» **Prompt**: Would you retype, word for word, the line with "Image resolution: width=1045" and every line after it through the end of the records below?
Working data section start
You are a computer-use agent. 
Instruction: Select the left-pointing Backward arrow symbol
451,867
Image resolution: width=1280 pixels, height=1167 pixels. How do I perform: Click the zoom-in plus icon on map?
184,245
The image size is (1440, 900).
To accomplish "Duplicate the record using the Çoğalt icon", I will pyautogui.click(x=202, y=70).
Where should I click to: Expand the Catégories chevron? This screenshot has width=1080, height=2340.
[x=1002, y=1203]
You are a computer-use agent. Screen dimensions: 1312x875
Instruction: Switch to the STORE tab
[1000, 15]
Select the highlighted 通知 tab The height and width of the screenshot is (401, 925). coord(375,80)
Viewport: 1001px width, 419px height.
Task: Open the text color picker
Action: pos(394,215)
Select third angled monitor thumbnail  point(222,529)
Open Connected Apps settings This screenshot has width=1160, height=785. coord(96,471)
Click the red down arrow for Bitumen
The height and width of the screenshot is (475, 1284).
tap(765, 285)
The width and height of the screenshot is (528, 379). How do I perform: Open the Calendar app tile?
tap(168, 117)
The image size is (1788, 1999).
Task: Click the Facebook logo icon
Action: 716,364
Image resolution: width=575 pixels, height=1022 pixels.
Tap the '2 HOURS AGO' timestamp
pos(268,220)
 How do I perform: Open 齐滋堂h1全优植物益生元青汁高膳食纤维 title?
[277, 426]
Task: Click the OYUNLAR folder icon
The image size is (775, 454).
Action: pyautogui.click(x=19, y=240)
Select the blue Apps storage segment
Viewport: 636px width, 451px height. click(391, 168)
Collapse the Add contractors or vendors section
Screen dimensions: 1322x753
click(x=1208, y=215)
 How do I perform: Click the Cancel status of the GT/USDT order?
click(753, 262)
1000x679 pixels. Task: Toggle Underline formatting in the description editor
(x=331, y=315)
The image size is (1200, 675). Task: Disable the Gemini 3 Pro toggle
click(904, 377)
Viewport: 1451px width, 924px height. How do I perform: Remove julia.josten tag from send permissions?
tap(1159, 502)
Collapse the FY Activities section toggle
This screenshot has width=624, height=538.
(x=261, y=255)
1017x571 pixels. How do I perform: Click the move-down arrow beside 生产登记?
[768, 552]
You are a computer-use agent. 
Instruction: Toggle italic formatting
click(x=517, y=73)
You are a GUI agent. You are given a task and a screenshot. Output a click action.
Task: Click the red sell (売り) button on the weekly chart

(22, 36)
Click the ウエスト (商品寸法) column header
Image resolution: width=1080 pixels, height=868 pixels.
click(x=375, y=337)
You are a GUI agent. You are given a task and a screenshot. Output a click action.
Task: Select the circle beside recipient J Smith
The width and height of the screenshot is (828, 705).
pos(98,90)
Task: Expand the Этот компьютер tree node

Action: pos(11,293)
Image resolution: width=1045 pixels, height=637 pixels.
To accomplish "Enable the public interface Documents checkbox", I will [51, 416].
Working data section end
» **Response for this exercise**:
Image resolution: width=1045 pixels, height=637 pixels.
To accomplish "Enable the public interface Documents checkbox", I will [51, 416].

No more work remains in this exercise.